13.5.14

ÉNGOMI, DE DIARIO DE A BORDO III, DE SEFERIS

ÉNGOMI

Amplia era y vasta la llanura: de lejos se apreciaba
el trasiego de manos excavando.
Nutridas volutas de nubes en el cielo, de vez en cuando,
una trompeta rosa y dorada: el crepúsculo.
por la yerba rala y los espinos se esparcen
tenues hálitos de las últimas lluvias; había llovido
más allá de las cumbres que se teñían de color.

Me encaminé hacia las gentes que trabajaban,
hombres y mujeres con picos por las zanjas.
Era una ciudad antigua: sacaban a la luz
murallas, calles y casas como músculos minerales de
     Cíclopes,
anatomía de un vigor consumido bajo la mirada
del arqueólogo, del anestesista, o del cirujano.
Fantasmas y paños, sensualidad y labios, consumidos
y los cortinajes del dolor descorridos de par en par
dejando ver desnuda e impasible la tumba.
Levanté la vista hacia las gentes que trabajaban,
hacia los hombros tensos y los brazos que picaban
con un ritmo grave y rápido aquel silencio de muerte
como si pasara entre las ruinas la rueda del destino.

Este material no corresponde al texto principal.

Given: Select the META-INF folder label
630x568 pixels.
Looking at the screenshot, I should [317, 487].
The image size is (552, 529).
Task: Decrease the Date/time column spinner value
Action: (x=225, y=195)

De pronto yo caminaba y no caminaba
miraba los pájaros volar y eran de piedra
miraba el aire del cielo y era opaco
miraba los cuerpos bregar y estaban quietos
y enmedio de todos ellos ganaba la luz una figura.
Los negros cabellos se derramaban por su cuello, las cejas
poseían el aleteo de la golondrina, voluptuosa
sobre sus labios la nariz y el cuerpo
surgía desnudo de la brega
con los senos inmaduros de una virgen,
una danza sin movimiento.
 
Bajé la mirada hacia mi entorno:
muchachas amasando y la masa no tocaban
mujeres hilando y los husos no giraban
corderos abrevando y su lengua detenida
sobre las aguas verdes que parecían dormidas
y el pastor quieto con su cayado en suspenso.
Volví a mirar aquel cuerpo que emergía;
muchos se habían apiñado, como hormigas,
con palos la daban sin herirla.
Su vientre brillaba ahora como la luna
y hubiera creído que el cielo era la matriz
que la engendró y volvía a recobrarla: madre y criatura.
Sus pies eran aún de mármol
y se desvanecieron: una asunción.
El mundo
volvió a ser como era, nuestro,
hecho de tiempo y de tierra.
Aromas de lentisco
empezaron a surgir de las viejas vertientes del recuerdo,
de pronto, todo aridez en la extensión de la llanura,
en la desolación de la piedra, en el vigor devorado,
en el lugar vacío con yerba rala y espinos
donde indolente se deslizaba una serpiente,
donde gastan mucho tiempo para morir.